Document extract:
▶
Jacques Mattheij made a small, but awesome, mistake. He went on eBay one evening and bid on a bunch of bulk LEGO brick auctions, then went to sleep. Upon waking, he discovered that he was the high bidder on many, and was now the proud owner of two tons of LEGO bricks. (This is about 4400 pounds.) He wrote, "[L]esson 1: if you win almost all bids you are bidding too high."

Mattheij had noticed that bulk, unsorted bricks sell for something like €10/kilogram, whereas sets are roughly €40/kg and rare parts go for up to €100/kg. Much of the value of the bricks is in their sorting. If he could reduce the entropy of these bins of unsorted bricks, he could make a tidy profit. While many people do this work by hand, the problem is enormous—just the kind of challenge for a computer. Mattheij writes:

There are 38000+ shapes and there are 100+ possible shades of color (you can roughly tell how old someone is by asking them what lego colors they remember from their youth).

In the following months, Mattheij built a proof-of-concept sorting system using, of course, LEGO. He broke the problem down into a series of sub-problems (including "feeding LEGO reliably from a hopper is surprisingly hard," one of those facts of nature that will stymie even the best system design). After tinkering with the prototype at length, he expanded the system to a surprisingly complex system of conveyer belts (powered by a home treadmill), various pieces of cabinetry, and "copious quantities of crazy glue."
◀
Problem statement: According to the passage on LEGO sorting, what powered the conveyor belts in Mattheij's expanded system?

Data extract:
▶
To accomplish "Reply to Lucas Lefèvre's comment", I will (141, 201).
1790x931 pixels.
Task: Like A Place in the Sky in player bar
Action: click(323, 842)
◀
Correct answer: A home treadmill.